Is InData Labs better than Scopic?

InData Labs (4.8/5) scores higher overall, but "better" depends on your use case. InData Labs's strongest advantage: pure-play data science focus — no distraction from web or mobile side-practice work. Scopic's strongest advantage: 20-year track record with 1,000+ distributed engineers provides delivery confidence.
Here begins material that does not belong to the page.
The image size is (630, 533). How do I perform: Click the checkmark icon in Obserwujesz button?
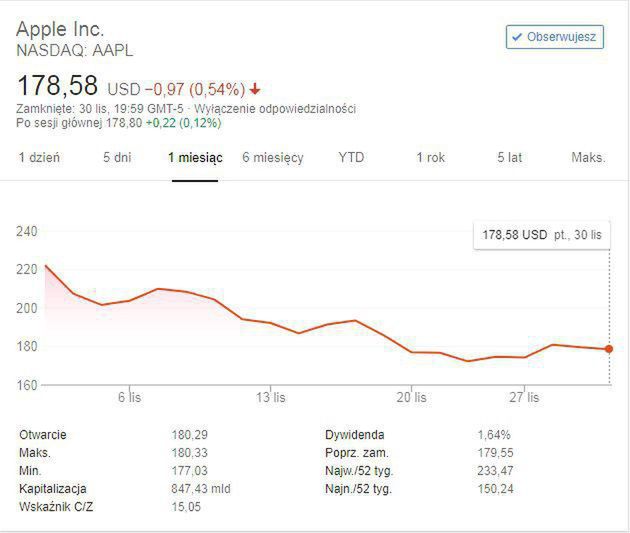[x=517, y=38]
How do InData Labs and Scopic differ in pricing?

InData Labs uses fixed project, t&m, retainer pricing with a minimum engagement of $25K. Scopic uses dedicated team, t&m, fixed project pricing with a minimum engagement of $30K. Neither firm publishes a full rate card; a discovery call is required for project-specific quotes.

Which is better for enterprise: InData Labs or Scopic?

Scopic is the larger team and typically the better enterprise-scale choice. For very large programmes, verify team size and compliance coverage directly with each company before shortlisting.

What are the main differences between InData Labs and Scopic?

InData Labs's primary differentiator is: pure-play data science boutique with 4.9/5 Clutch rating across 18 independent reviews and documented post-launch iteration model. Scopic's primary differentiator is: 20-year distributed firm with 1,000+ remote engineers and published ML case studies in healthcare, manufacturing, and financial risk. They also differ in team size (100–200 vs 1,000–2,000), minimum engagement ($25K vs $30K), and primary industries served (FinTech, Healthcare vs Healthcare, Manufacturing).